(Beginning of Material provided)

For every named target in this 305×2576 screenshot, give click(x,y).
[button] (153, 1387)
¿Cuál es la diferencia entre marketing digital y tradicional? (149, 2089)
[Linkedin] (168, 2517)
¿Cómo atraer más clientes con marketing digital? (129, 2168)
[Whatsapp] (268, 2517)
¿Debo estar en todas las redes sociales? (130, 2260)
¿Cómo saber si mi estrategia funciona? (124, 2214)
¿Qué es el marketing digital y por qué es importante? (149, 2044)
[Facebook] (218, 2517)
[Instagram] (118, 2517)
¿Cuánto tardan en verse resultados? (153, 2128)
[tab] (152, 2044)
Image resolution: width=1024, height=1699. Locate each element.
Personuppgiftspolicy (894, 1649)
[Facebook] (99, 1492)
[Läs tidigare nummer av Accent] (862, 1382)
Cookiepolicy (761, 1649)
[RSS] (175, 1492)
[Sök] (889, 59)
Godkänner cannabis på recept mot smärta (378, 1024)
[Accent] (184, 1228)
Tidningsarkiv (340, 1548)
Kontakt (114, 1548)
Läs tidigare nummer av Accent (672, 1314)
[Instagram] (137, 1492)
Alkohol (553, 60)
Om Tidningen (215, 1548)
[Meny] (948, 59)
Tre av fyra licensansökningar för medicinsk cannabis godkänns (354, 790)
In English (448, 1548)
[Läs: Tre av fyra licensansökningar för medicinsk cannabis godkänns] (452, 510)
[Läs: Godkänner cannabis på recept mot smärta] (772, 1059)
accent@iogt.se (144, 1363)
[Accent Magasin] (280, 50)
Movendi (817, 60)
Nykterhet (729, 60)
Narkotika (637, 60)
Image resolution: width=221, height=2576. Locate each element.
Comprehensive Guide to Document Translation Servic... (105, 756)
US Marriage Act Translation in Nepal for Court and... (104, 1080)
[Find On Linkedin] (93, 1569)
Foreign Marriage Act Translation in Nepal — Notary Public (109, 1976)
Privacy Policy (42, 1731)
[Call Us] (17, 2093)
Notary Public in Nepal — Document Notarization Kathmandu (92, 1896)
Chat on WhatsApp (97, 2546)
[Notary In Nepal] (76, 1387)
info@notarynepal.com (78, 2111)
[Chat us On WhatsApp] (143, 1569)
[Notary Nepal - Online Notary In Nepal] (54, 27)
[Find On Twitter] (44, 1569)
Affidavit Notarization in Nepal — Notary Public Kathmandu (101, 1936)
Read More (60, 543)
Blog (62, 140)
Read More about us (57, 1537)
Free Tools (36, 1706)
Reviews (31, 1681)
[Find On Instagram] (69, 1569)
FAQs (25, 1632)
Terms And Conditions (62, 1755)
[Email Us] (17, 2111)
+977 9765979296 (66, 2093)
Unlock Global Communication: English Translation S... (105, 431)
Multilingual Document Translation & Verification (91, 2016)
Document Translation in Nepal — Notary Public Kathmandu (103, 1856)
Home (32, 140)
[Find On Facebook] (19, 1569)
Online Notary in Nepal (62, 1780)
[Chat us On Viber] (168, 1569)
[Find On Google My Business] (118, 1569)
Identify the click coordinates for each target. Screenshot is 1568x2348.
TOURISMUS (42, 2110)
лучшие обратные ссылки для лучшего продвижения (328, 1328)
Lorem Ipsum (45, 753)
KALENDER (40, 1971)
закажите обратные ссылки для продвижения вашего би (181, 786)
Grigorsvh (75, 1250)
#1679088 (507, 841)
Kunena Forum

(End of Material provided)

_Brief_
Out of the entries above, write out only the lines between the line holding "[Call Us] (17, 2093)" and the line holding "Document Translation in", inclusive, each exactly as given.

_Reply to the exercise_
[Call Us] (17, 2093)
Notary Public in Nepal — Document Notarization Kathmandu (92, 1896)
Chat on WhatsApp (97, 2546)
[Notary In Nepal] (76, 1387)
info@notarynepal.com (78, 2111)
[Chat us On WhatsApp] (143, 1569)
[Notary Nepal - Online Notary In Nepal] (54, 27)
[Find On Twitter] (44, 1569)
Affidavit Notarization in Nepal — Notary Public Kathmandu (101, 1936)
Read More (60, 543)
Blog (62, 140)
Read More about us (57, 1537)
Free Tools (36, 1706)
Reviews (31, 1681)
[Find On Instagram] (69, 1569)
FAQs (25, 1632)
Terms And Conditions (62, 1755)
[Email Us] (17, 2111)
+977 9765979296 (66, 2093)
Unlock Global Communication: English Translation S... (105, 431)
Multilingual Document Translation & Verification (91, 2016)
Document Translation in Nepal — Notary Public Kathmandu (103, 1856)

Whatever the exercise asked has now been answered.